Over a year later, the Inquisition has spread to England, and Hannah is arrested for heresy and is taken for questioning. Luckily, the clerk is John Dee, who pretends not to know her and dismisses the charges against her as servants' gossip. She asks Daniel to come and collect her, no longer feeling safe, and he and her father collect her and sail to Calais. During the night, Hannah and Daniel declare their love for one another. In Calais, Hannah starts dressing and behaving like a lady and is instructed how to run a household by her mother-in-law. She and Daniel marry, and their families share a house. Hannah struggles to get along with Daniel's mother and sisters and, after an argument with her mother-in-law, learns Daniel had a son with another woman while she was gone. Furious, she confronts Daniel, who admits it and offers never to see the woman or his son if she forbids it. Hannah cannot forgive him and leaves Daniel. She and her father move out and start their own bookshop.

A few months later, Hannah's father dies and, as her husband, Daniel, inherits everything, he signs everything over to Hannah. She runs the printing shop, taking her father's nurse as a lodger, but flees when Calais falls to the French. Whilst escaping, she runs into Robert Dudley and the mother of her husband's son.
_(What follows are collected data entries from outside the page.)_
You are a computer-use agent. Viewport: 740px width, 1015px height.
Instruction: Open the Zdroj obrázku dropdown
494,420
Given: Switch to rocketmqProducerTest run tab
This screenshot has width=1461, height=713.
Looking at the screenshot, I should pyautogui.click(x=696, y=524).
She begs Hannah to take her baby just before being killed by a French soldier. Hannah and her stepson flee to England under the protection of Robert, his wife Amy, and friends of theirs. Visitors suspect Robert as the baby's father, treating Hannah accordingly until she tells them that the baby, named Daniel, is her husband's son. Robert is disappointed when Hannah refuses to be his mistress, realizing Daniel is the love of her life. She returns to court and is welcomed by Queen Mary and Princess Elizabeth. Mary asks her to use her gift to see if Elizabeth will keep England in the true faith. Hannah tells her that Elizabeth won't, but she will be a better queen than a woman.

When the French ransoms the English prisoners, she returns to Calais to find her husband. He is released and promises to accept Hannah's son as his own until she tells him that baby Daniel is his illegitimate son. They reunite and live together as a Jewish family – Hannah realizes the importance of her religion.

==Reception==
The Queen's Fool reached # 29 on the New York Times Best Seller list and had sold 165,000 copies within three weeks of its release.

AudioFile magazine called main characters Mary, Elizabeth and Hannah "fully three-dimensional and unforgettable", and praised the audiobook recording's narrator Bianca Amato.